Finansal Okuryazarlık Dikkat Tuzak Var!

Ülkemizde son yılların kurumsal çalışmaları arasında başı çeken bankacılık merkezli faaliyetlerin bundan böyle iş hayatından öte bireysel hayatın içine yerleştirme çabaları devam ediyor.

Ülkemizde son yılların kurumsal çalışmaları arasında başı çeken bankacılık merkezli faaliyetlerin bundan böyle iş hayatından öte bireysel hayatın içine yerleştirme çabaları devam ediyor.

Teknolojinin bilişim yönünde geliştirilmesi ve toplumsal hareketlerin medya ile aynı yöne kanalize edilmesinin ardından bireylerin de aynı sistem içerisinde pasif halden aktif hale getirmek için " finansal okuryazarlık”faaliyetleri başlatılıyor. İşin daha da ilginç yanı "hassasiyetleri ”olduğunu bildiğimiz bir gazetede "finansal okuryazarlık seferberliği ” olarak verilmesi toplumun medya aracılığı ile küresel sisteme entegre edilişi hem de "hizmet”kavramı içerisinde sunulması dikkatlerden kaçmadı.

Bu konular öyle rastgele gündeme getirilmiyor.
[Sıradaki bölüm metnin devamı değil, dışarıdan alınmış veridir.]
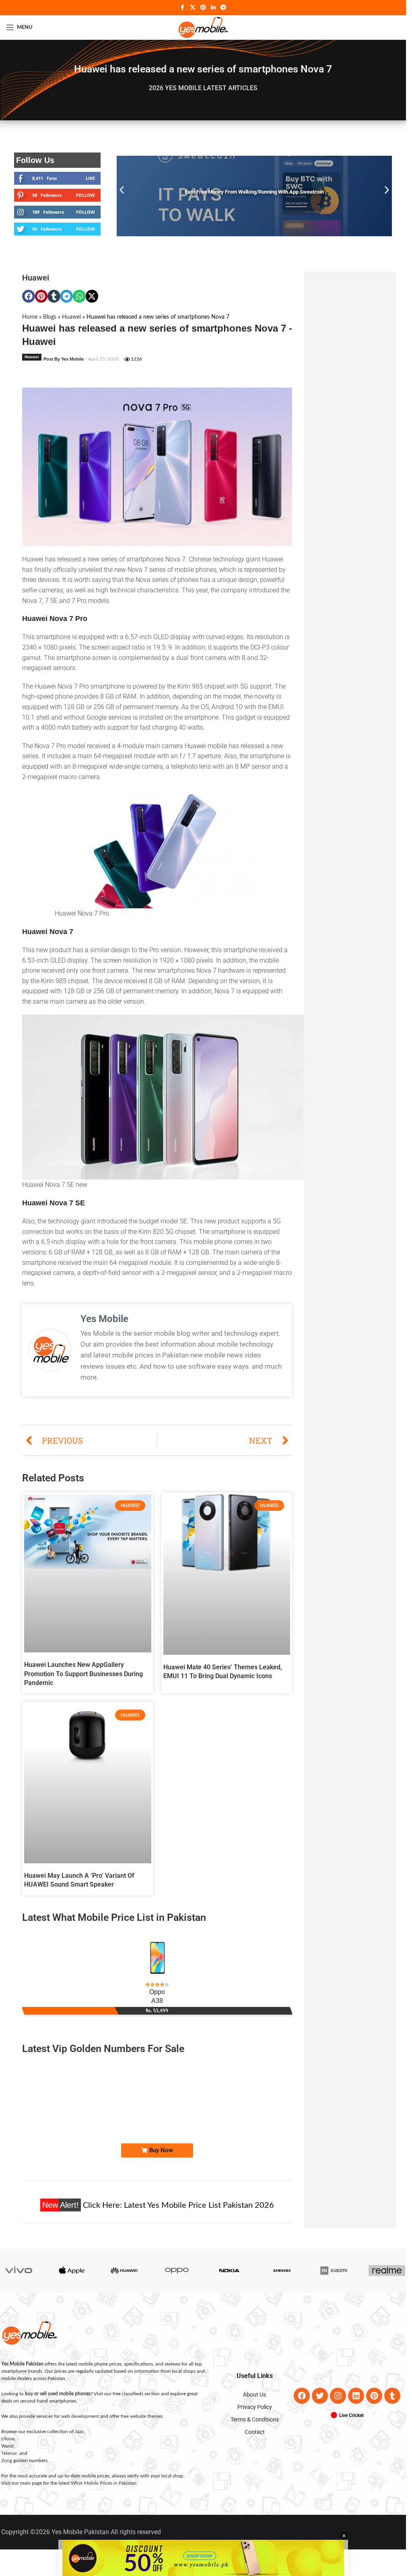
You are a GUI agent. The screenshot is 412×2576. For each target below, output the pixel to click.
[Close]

Dünya Bankasının ülkemizde yaptığı araştırmaya göre 20 milyon insan henüz bankalardan uzak durmuş. İnsanımızın %50’si borcunu eş-dost ve akrabadan edinirken diğer kısım ise borcu borçla kapatmak durumu söz konusu imiş. Ayrıca bileşik faiz hesabını her dört kişiden biri ancak yapabilmiş. Bu durumları dikkate alan bankacılar, bir dermek kurarak faaliyetlerine resmiyet kazandırmak suretiyle insanların tamamını çökmüş sisteme dâhil etme çabalarına hükümet nezdinde destek bulmuş olması Borca Dayalı Para Sistemi ve Kısmi Rezerv Sistemin (BDPS/KRS) zulme dönüşmesine veya mevcut zulmün artmasına sebep olacaktır.

İnsanımızın hayat standardında (belli kesim hariç) bir iyileşme olmamasına rağmen, kahir ekseriyet açlık sınırında ve yoksulluk sınırının altında hayatta kalma mücadelesi verirken, ilkokullarda ‘finansal okuryazarlık’ dersi verilmek istenmesinin açıklanmamış amacı; olsa olsa bankacıların açgözlülüğüolabilir. Toplumu ayakta tutan aile yapımızın diğer gelişmiş ülkelerden hayli ileri olması, toplumsal yapının sağlam kalmasında en büyük etken. Düşünülen bu proje ile aile içi dayanışma devre dışı bırakılarak, küçücük dimağlara çürümüş sistemlerini, öğretilmiş çaresizliklerini aşılama ve de yakın gelecekte toplumsal hareketlerin kapitalist yaklaşımlarla olmasının altyapısı bu şekildeki projelerle planlanıyor.

Finansal okuryazarlığın geliştirilmesiyle ülke tasarruf oranlarında artış olacağı ve bu sayede ülke içindeki bankalar, dolayısıyla Hazine dışarıdan daha ucuza iç borçlanma yaparak dışarıdan gelen sıcak paranın risklerinden kaçınma amacı hükümeti cezp etmiş durumda. Bireysel Emeklilik (BES) de bu amaçla getirilmişti. Kaldı ki tasarrufları artırma ve ya en iyi şekilde değerlendirmek işin belirtilen yönü, finansal okuryazarlığın yerleştirilmesinin ardında bankacılığın hayatın her alanında bulunarak, hem parası olanın parasını sisteme çekmek hem de ihtiyacı olanı tuzağa çekerek insanları mevcut sisteme mahkûm etmek.

İktidarda olanlar, borç bulma, borcu borçla kapatma yollarını aramaktan ziyade borcu azaltma, ödeme ve bu yolla elde edilen faizle insanların geleceğinin çalınmasına müsaade etmemesi gerekir. Devlet olma erkini, paranın sahibi olma özelliğini bankalardan alarak kendi parasını üreterek bankalar üzerinden borçlanmaktan vazgeçmesi yapılması gereken en doğru yoldur. Aksi halde mevcut sistemi (BDPS) devam ettirmek, üstelik daha da yaygınlaştırmak en iyi ihtimalle nemelazımcılık olmalı.

Banka ve bağlantılı kuruluşlara, küçükler için; "18 Yaşından Küçükler için Tehlike!” kaydı, büyükler içinde "Dikkat Tuzak Var!” uyarı levhası konulmalıdır.